Who's good? What it should cost? Thanks!" If you're quick, maybe you can become the world's newest manufacturer of custom beowulf clusters.
Clemson University purchased a setup w/ 512 nodes from Atipa, they delivered it onsite. Can't beat that. Call 888-222-7822, and ask for Bret, tell him the PARL sent you
... will sell you one.
Price depends on bells and whistles, but the 8 node, dual processor P-III system we got with SCI cards ran around $35K.
http://www.wsm.com
The little guy just ain't getting it, is he?
Check out www.beowulf-underground.org That is the place for everything beowulf. It is run by the guys in the Parallel Architecture Research Lab at Clemson University.
I hope this helps!
Kent
Penguin Computing ships beowulf clusters
:)
IBMdoes a lot of linux stuff, they even have beowulf traning classes - I imagine that they have some turnkey solution.
Compaq sells 'em. too.
In other words, almost any company that sells Linux servers sells beowulf clusters o' servers as well. And if you want training, quite a few of them out there have classes for it too
1. Microway's Dual 1GHz Pentium III Beowulf Cluster
Package Pricing (Including Server):
8 Processors: $ 8,625
16 Processors: $16,325
32 Processors: $31,725
64 Processors: $62,525
dammm this is like a 1k per proc ! i am sure you can build it cheaper
Check out Scyld [scyld.com]. If I'm not mistaken Donald Becker (one of the founders of Beowulf) is the head of the company ... or at least has something to do with it.

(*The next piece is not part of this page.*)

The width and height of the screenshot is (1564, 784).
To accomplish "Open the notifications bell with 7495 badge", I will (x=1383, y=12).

We bought a 168-node Pentium cluster from Atipa, and we're negotiating for a 1024-node (yes, that's right) Athlon cluster from Linux Networx.

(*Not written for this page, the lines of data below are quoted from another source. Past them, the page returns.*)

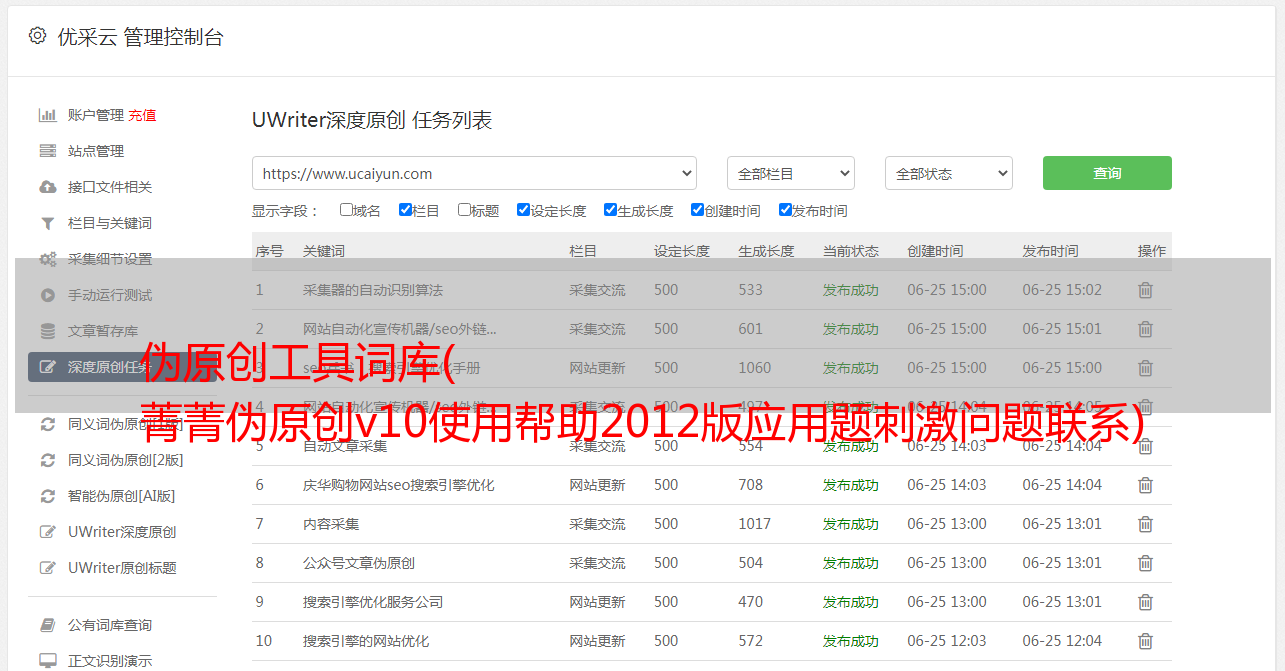The width and height of the screenshot is (1285, 671).
Task: Click the bar chart icon for 账户管理
Action: pos(47,115)
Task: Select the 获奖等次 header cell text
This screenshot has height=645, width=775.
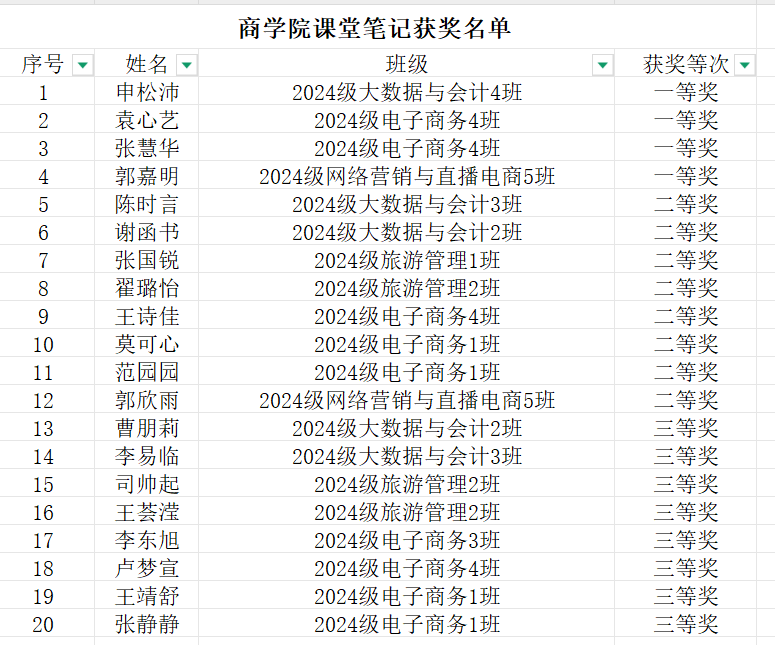Action: 686,65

As someone who actually owns a quad Xeon (Intel Sitka 4x400MHz 1M cache) and is building 2 more for a cluster... the answer, as always, is "depends". It all depends on what the intended use is. For a embarrassingly simple parallel processing job (aka running 20 seti@home jobs) the price/performance ratio can be quite poor. Prices are definately down, but the motherboards and RAM are still fairly expensive (typically you need EDO ECC DIMMs with high end server boards, not the cheap SDRAM). You can pick up several 1GHz barebones Athlons for the same price and run the data serially thru each at a faster pace.

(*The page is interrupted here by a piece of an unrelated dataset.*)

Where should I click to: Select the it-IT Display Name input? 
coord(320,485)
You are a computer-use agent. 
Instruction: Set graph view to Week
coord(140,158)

On the other hand, if you have a true multi-threaded, highly integrated task that requires high inter-process communication, separate boxes are a poor choice. Something like a large relational database or multi-dimensional vibration calculation wherein each calculation requires knowledge of it's neighbors motions, is far superior on a multi-CPU box. Unless you implement an expensive Dolphin/Myrinet network, the process communication alone, be it over ether, SCSI, or FC, kills a multi-box solution. Not to mention the fact quad Xeon boxes typically take 4-8GB of RAM so everything is always local.